Secondary benefit could be a layer of protection against deliberate reverse-engineering of its algorithm as each attempt to probe the system would result in subtly distorted version that would not match previous attempts.”
Cited from: Obstacles in Experimental Testing and Reverse Engineering of Google Algorithm
One month later we did a domain hyphenation test which apart from its own results revealed another element of randomisation in Google’s listings.
Here’s a screenshot:
We of course expected these pages to list in proper order.
The second experiment was conducted a year after, this time with images and the results were even more baffling:
What should have been an ordered list of images appearing in a neatly organised list on the source page is randomized in the search results. Order was dictated by file name, image content, alt and position in HTML. My comments after observing this were again pointing at a possibility that random has a role at Google:
“Google may be purposely adding a RND function to things to mix things up a bit. This would keep results fresher and allow random discovery. Also it would prevent any systematic attempts at reverse-engineering of Google’s ranking algorithm.”
Cited from: SEO Experiment: Google Image Search
We performed a similar, simpler test with two variations, and the results were also mixed up and out of order in both cases. Order on the page, nofollow or other devices we attempted did not help with getting the results display what we wanted.
That was supposed to say “SEO IS FUN”.
Finally Bill Slawski spots a patent which describes algorithmic behavior designed specifically to confuse and confirm those attempting to game with Google’s algorithm:
“A system determines a first rank associated with a document and determines a second rank associated with the document, where the second rank is different from the first rank. The system also changes, during a transition period that occurs during a transition from the first rank to the second rank, a transition rank associated with the document based on a rank transition function that varies the transition rank over time without any change in ranking factors associated with the document.”
Via: http://goo.gl/jzbnc
Have you observed any cases of randomization in Google results?

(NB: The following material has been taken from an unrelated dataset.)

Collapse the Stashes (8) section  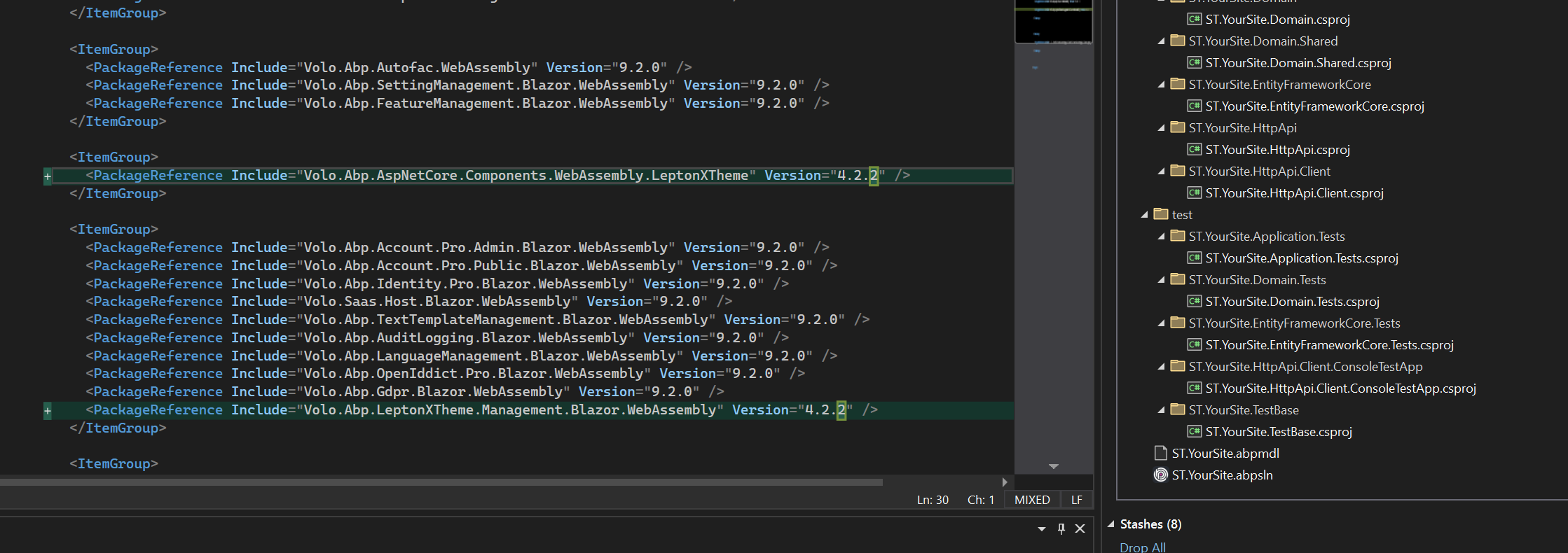pos(1110,524)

I have seen a few instances of something like this. For example, a relatively “normal” on page adjustment like adding an H1 where there was not one on an older page caused the page’s keyword position to drop at first, then fluctuate a while, then stabilize.
I’ve noticed some randomisation of the search results too. I just searched for a phrase in a private browsing window and the site in question came back as result #1. Same search about 15 minutes later and it was down at #3!